'''

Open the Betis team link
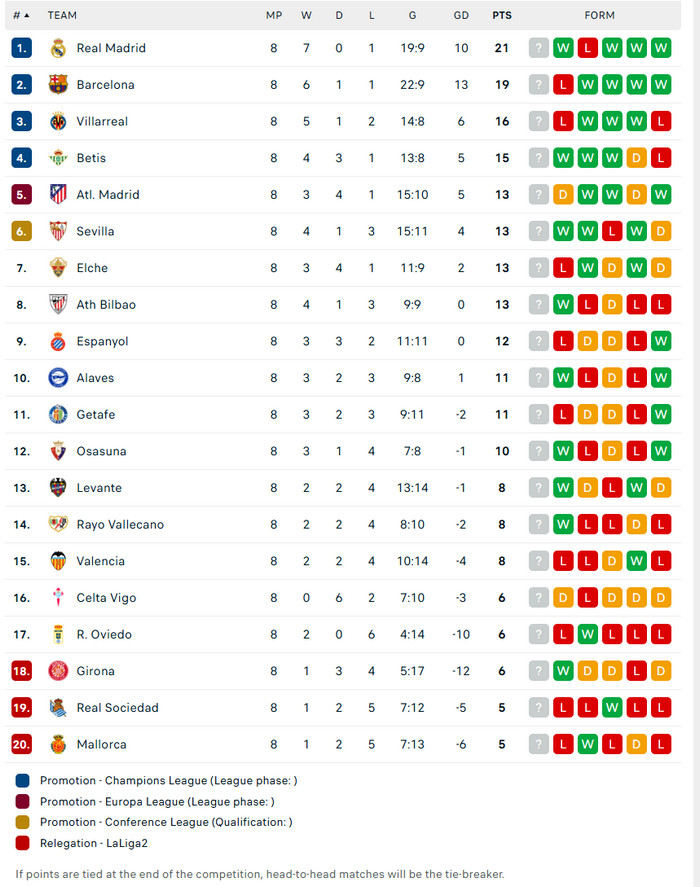 91,158
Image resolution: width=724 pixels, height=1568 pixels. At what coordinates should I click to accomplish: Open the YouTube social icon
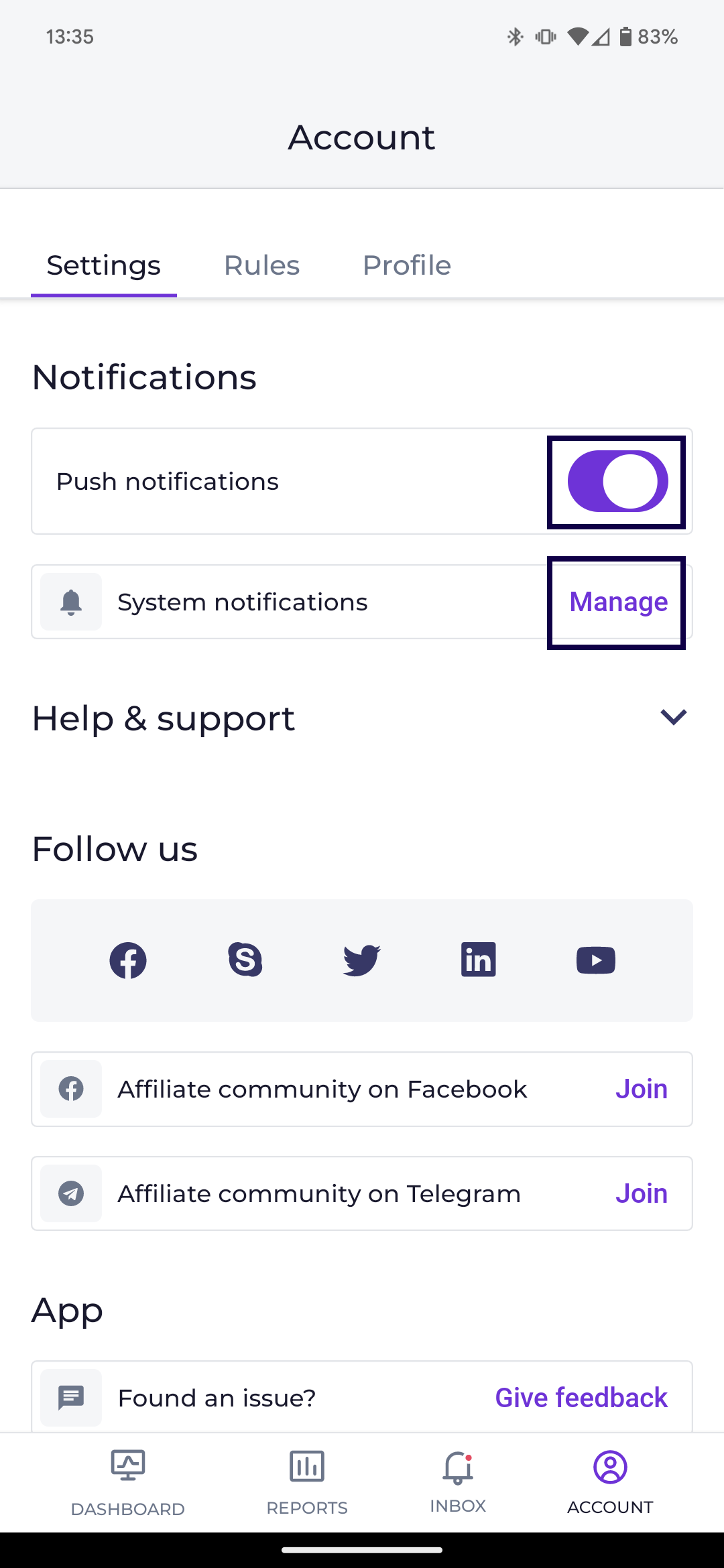596,960
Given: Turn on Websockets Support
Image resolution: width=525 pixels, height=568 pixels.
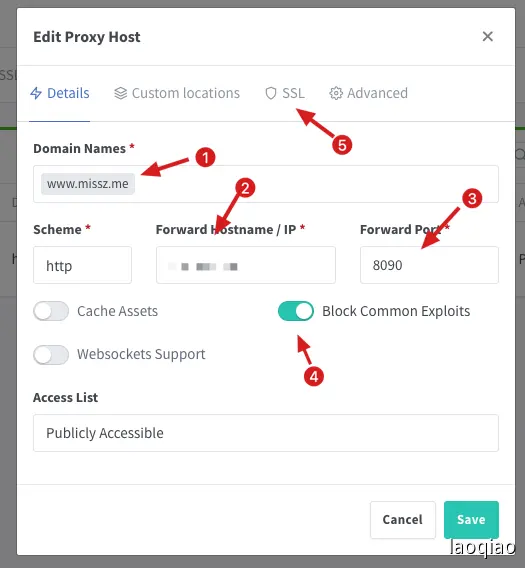Looking at the screenshot, I should 51,354.
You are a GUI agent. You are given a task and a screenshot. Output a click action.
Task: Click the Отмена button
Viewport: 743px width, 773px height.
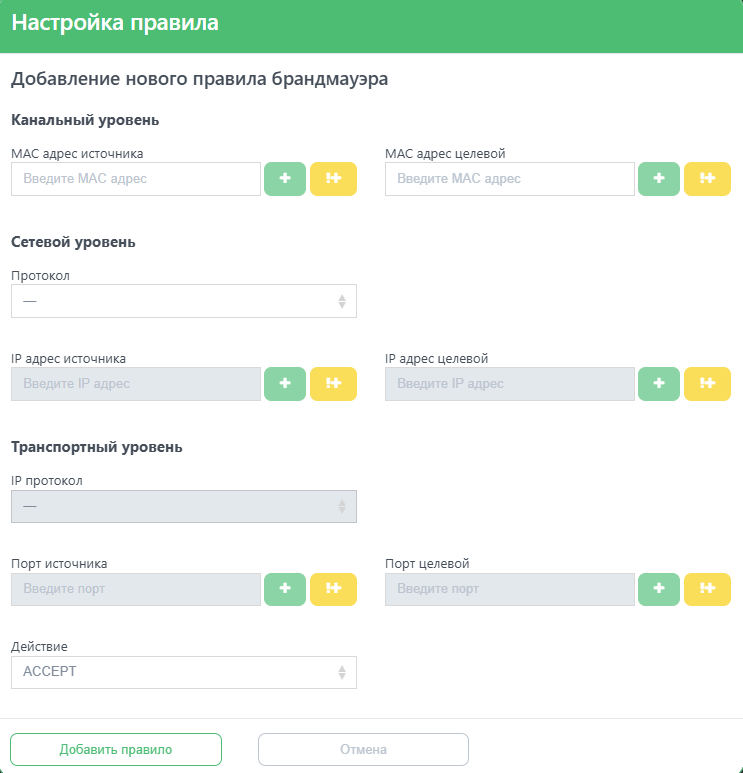[x=363, y=749]
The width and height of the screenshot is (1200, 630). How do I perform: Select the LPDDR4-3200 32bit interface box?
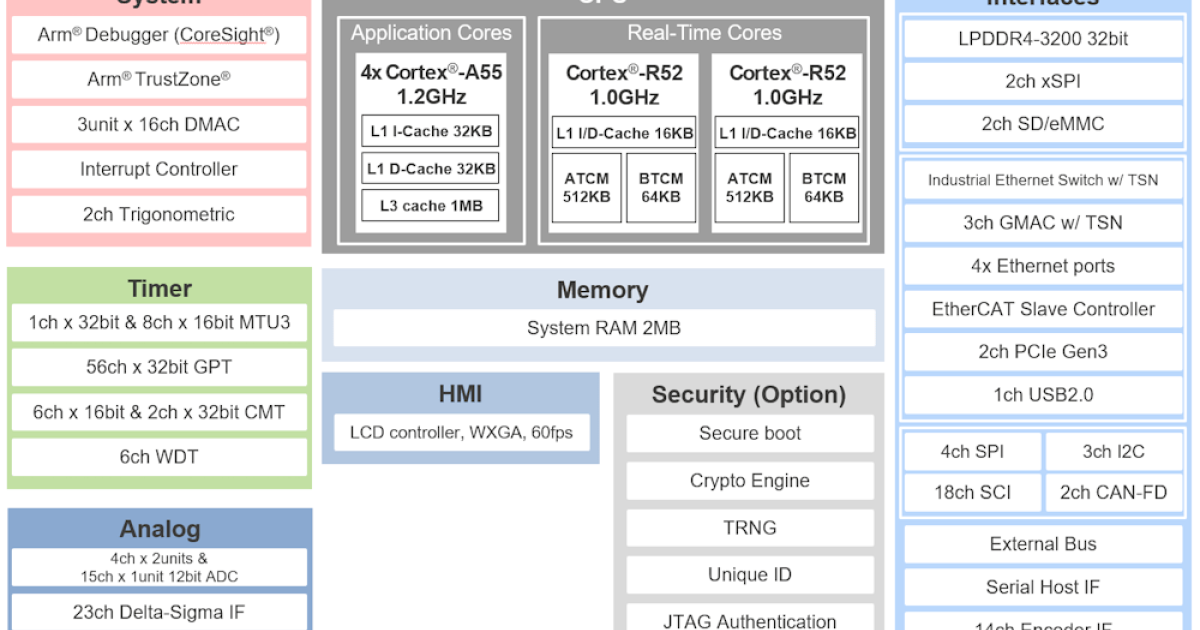[1043, 39]
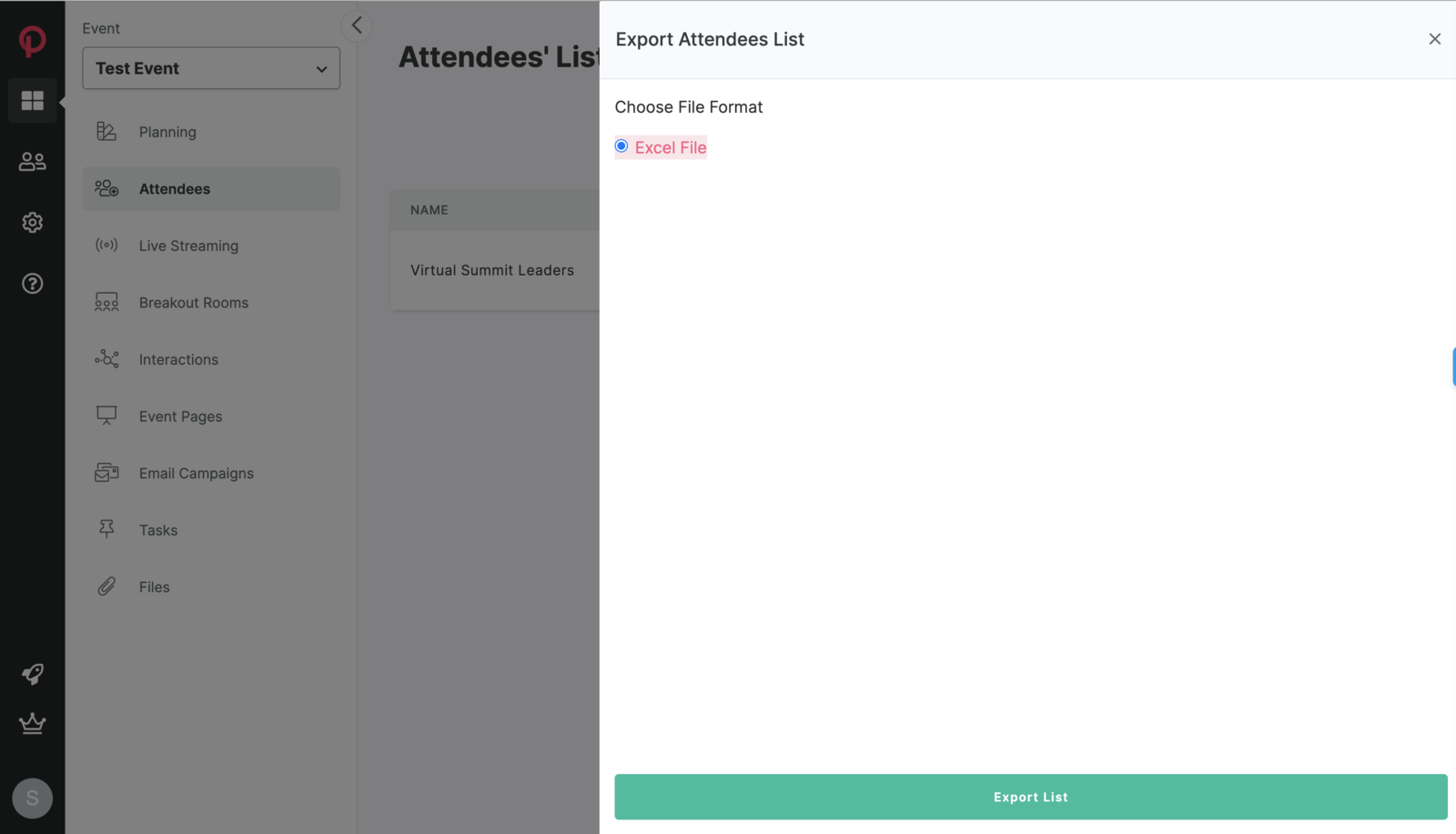Open the people management icon in left rail
Screen dimensions: 1456x834
[x=32, y=161]
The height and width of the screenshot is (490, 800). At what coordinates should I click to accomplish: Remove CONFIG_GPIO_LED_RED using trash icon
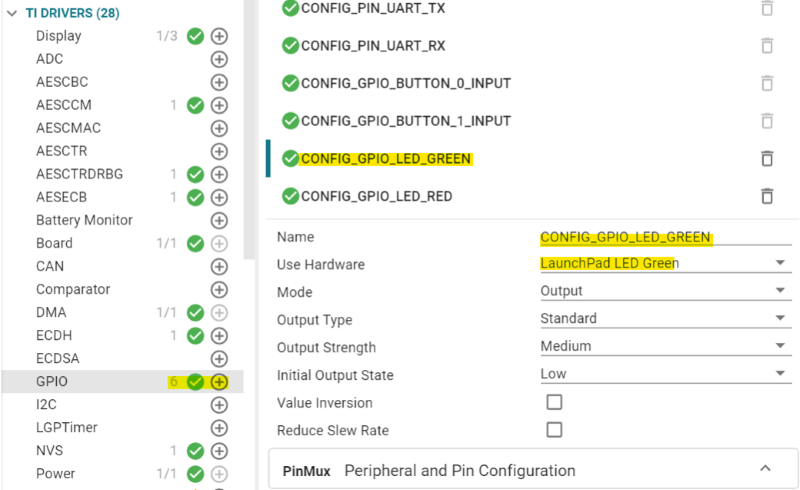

'''

What is needed is a word-for-word copy of the lines from the one containing "You are a GUI" through the final line of the records above, both included, with the pictures left out.

RESPONSE:
You are a GUI agent. You are given a task and a screenshot. Output a click action.
Task: Click the Отмена button
Viewport: 743px width, 773px height.
[x=363, y=749]
The width and height of the screenshot is (1200, 630). How do I perform: Select the LPDDR4-3200 32bit interface box?
[1043, 39]
Open the people management icon in left rail
Screen dimensions: 1456x834
[x=32, y=161]
The height and width of the screenshot is (490, 800). At what coordinates should I click to accomplish: Remove CONFIG_GPIO_LED_RED using trash icon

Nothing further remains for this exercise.